▸ Задание и требования: Перепишите дословно фрагмент источника: начните с места, где стоят слова «Обычно словоохотливый, Рузвельт», и остановитесь после слов «сознании полную картину.».

▸ Источник:
◇ ◇ ◇

Император Николай сидел, словно в ступоре. Он оживился только когда посол Мейер сказал, что, в случае несговорчивости японской стороны или откровенной жадности японцев, за столом переговоров весь русский народ сомкнется вокруг своего царя. — «В этом моя вера, я думаю, что Вы абсолютно правы». Мейер ответил, что президент Рузвельт, с которым он учился в Гарварде, действует «исходя из самых высоких мотивов». Разумеется, императору было более чем тяжело смирить свою гордость, но речь шла о сотнях тысяч его подданных. Ведь альтернативой было призвать «Христово воинство» к битве с теми азиатами, у которых не было страха смерти, которые, напротив, превозносили такую смерть. По протоколу время аудиенции завершилось, но царь продолжал безмолвно сидеть. Наконец он сказал: «Если мое решение останется в абсолютном секрете как в случае отказа Японии, так и в случае ее согласия, я соглашаюсь с планом президента… Предполагаете ли вы, что президент Рузвельт знает — или может узнать в текущее время и дать нам знать — каковы условия японской стороны?» Произошло ключевое событие. Царь Николай II согласился на проведение конференции при условии, что в ее работе не будут участвовать посредники, а основные требования Японии станут известны заранее.
Сообщение в Белый дом поступило немедленно. Вовне все было спокойно, первые намеки в прессе относительно возможности мирных переговоров появились значительно позднее. То было время действовать. Зная о принципиальном согласии обеих сторон, Рузвельт выступил со «смелым» предложением, и 10 июня 1905 г. официально пригласил российскую и японскую империи за стол переговоров. Обе воюющие стороны приняли предложение Рузвельта. Лишь спустя много лет стало известно о тайных встречах Рузвельта с японцами и других подготовительных акциях.
Обычно словоохотливый, Рузвельт словно дал обет молчания. Это создало сложности для государственного корабля. Государственный департамент искренне не знал, что происходит, равно, как ничего не знали прочие министры (за возможным исключением Тафта). Об обстоятельствах переговоров знал очень узкий круг людей — супруга президента Эдит, его друг сенатор Лодж, германский посол фон Штернберг и французский посол Жюль Жюссеран. Да и те знали очень дозированный и целенаправленный объем информации. (Фактически Рузвельт выступал посредником не только между Россией и Японией, но и между Францией и Германией). В результате для желающего знать общества получалась весьма искаженная картина; приобщенные знали часть правды, и только Теодор Рузвельт держал в своем сознании полную картину.

◇ ◇ ◇

▸ Хранимые данные:

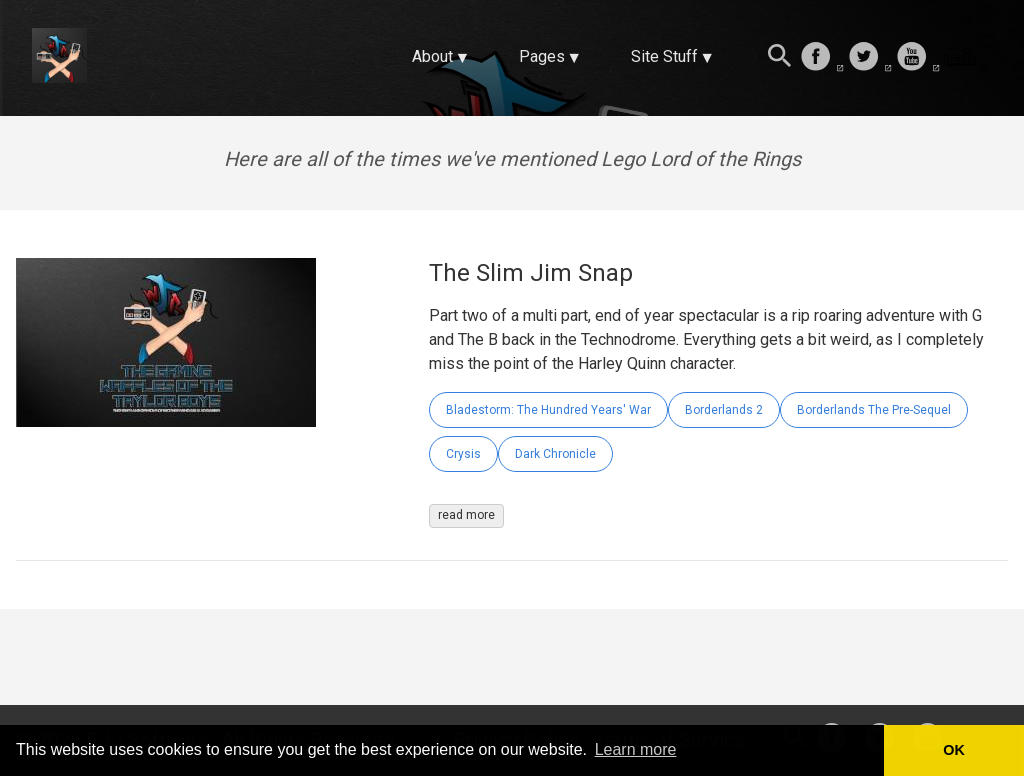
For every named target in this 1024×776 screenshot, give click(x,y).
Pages (542, 56)
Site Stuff (664, 56)
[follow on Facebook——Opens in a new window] (822, 58)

◇ ◇ ◇

▸ Решение задачи:
Обычно словоохотливый, Рузвельт словно дал обет молчания. Это создало сложности для государственного корабля. Государственный департамент искренне не знал, что происходит, равно, как ничего не знали прочие министры (за возможным исключением Тафта). Об обстоятельствах переговоров знал очень узкий круг людей — супруга президента Эдит, его друг сенатор Лодж, германский посол фон Штернберг и французский посол Жюль Жюссеран. Да и те знали очень дозированный и целенаправленный объем информации. (Фактически Рузвельт выступал посредником не только между Россией и Японией, но и между Францией и Германией). В результате для желающего знать общества получалась весьма искаженная картина; приобщенные знали часть правды, и только Теодор Рузвельт держал в своем сознании полную картину.